*ACTION ITEM*: Show all the lines in the data below that include the word "SUNGJIN".

*DATA PROVIDED*:
Start of Block

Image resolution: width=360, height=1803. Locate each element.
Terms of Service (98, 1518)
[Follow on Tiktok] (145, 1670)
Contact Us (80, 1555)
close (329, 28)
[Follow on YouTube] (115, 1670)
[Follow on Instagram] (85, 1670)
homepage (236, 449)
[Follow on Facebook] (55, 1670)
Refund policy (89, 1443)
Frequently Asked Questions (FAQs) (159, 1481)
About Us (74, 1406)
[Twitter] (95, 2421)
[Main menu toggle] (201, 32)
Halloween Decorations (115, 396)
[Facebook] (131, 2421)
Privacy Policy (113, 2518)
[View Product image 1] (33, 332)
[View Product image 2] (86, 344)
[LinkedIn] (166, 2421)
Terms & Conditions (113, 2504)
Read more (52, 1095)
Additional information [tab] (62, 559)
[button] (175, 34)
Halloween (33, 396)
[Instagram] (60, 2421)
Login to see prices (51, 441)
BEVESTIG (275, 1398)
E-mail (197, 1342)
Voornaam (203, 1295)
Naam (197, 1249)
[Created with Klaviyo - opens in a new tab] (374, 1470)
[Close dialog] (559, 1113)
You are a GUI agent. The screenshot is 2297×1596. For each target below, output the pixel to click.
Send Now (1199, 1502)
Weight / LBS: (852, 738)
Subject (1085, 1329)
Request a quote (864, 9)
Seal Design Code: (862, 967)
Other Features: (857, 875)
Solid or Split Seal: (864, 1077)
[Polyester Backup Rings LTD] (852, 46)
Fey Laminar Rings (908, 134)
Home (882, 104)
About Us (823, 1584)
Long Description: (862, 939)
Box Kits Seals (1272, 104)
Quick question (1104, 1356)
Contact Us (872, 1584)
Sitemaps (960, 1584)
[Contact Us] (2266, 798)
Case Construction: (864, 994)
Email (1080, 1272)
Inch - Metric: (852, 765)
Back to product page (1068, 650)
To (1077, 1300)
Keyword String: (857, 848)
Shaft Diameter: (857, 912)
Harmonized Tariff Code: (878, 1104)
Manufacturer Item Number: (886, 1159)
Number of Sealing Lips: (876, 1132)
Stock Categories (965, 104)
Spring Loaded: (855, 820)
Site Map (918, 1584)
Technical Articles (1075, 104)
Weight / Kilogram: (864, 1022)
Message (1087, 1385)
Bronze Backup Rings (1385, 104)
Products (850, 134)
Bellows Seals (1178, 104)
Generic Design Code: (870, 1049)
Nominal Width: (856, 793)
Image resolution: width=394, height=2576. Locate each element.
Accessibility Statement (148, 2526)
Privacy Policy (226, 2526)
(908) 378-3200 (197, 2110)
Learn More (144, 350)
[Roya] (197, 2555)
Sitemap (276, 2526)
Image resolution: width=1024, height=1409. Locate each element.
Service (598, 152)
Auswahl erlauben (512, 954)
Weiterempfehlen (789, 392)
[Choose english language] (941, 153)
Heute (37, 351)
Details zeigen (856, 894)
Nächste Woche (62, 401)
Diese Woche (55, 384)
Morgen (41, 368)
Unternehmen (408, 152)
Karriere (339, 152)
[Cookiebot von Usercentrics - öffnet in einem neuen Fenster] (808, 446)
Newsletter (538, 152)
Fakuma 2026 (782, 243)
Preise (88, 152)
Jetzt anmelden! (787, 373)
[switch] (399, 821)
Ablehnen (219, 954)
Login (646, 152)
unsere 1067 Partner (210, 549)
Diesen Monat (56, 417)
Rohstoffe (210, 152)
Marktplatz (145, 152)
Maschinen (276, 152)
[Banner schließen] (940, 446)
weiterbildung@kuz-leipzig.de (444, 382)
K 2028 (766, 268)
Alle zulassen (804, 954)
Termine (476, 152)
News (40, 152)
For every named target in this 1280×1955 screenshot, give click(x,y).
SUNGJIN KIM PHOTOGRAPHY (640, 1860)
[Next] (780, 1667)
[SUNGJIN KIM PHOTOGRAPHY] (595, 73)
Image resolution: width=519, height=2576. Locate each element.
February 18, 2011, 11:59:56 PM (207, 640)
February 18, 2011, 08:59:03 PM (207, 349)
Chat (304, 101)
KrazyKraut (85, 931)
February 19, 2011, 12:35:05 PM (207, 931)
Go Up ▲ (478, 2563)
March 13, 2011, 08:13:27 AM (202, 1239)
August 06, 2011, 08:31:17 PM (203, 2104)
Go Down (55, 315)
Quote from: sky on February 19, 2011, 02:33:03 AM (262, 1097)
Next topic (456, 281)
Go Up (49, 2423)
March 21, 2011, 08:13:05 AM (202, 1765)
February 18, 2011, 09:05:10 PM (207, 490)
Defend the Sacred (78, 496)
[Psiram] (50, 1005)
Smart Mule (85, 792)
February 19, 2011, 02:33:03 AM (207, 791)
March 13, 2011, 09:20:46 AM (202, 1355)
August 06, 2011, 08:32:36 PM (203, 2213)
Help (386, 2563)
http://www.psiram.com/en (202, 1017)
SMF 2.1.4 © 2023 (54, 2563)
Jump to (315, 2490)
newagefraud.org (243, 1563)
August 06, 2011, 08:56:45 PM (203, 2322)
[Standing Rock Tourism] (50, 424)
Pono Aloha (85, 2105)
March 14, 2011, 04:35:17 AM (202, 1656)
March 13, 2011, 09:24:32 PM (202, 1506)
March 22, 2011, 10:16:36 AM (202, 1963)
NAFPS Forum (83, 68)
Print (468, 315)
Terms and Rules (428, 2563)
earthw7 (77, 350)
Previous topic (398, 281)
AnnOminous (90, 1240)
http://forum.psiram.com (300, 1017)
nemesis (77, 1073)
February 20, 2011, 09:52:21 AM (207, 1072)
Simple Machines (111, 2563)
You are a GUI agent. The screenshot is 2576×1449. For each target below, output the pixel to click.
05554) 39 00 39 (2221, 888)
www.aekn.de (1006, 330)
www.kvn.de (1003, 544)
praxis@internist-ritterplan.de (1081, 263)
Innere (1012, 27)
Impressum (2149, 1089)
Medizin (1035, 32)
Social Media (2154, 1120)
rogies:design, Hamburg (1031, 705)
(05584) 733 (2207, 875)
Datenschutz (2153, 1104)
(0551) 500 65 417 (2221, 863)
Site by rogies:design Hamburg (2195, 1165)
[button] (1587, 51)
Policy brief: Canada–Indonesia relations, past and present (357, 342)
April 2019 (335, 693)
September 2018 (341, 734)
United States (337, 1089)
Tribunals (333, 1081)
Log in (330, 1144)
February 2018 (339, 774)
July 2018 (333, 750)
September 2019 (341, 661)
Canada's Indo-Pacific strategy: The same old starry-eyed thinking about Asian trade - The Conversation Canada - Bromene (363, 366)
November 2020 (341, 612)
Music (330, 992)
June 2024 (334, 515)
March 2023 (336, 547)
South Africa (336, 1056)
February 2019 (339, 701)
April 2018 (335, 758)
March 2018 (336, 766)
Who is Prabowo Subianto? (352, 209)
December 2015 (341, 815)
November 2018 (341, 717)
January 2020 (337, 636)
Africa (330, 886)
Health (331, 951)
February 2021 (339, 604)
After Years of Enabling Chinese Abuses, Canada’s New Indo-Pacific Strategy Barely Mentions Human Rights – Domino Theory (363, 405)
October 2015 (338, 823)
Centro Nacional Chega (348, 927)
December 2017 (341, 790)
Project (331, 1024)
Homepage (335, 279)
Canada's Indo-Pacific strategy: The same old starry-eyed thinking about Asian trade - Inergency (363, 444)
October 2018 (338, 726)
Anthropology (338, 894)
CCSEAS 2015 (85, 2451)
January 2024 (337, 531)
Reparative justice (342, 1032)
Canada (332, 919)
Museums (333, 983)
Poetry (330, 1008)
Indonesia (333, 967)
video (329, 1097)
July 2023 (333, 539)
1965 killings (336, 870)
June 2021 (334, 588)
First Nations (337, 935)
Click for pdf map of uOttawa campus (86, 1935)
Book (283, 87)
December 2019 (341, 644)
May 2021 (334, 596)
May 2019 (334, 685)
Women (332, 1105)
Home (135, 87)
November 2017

End of Block

*ANSWER TO THIS TASK*:
SUNGJIN KIM PHOTOGRAPHY (640, 1860)
[SUNGJIN KIM PHOTOGRAPHY] (595, 73)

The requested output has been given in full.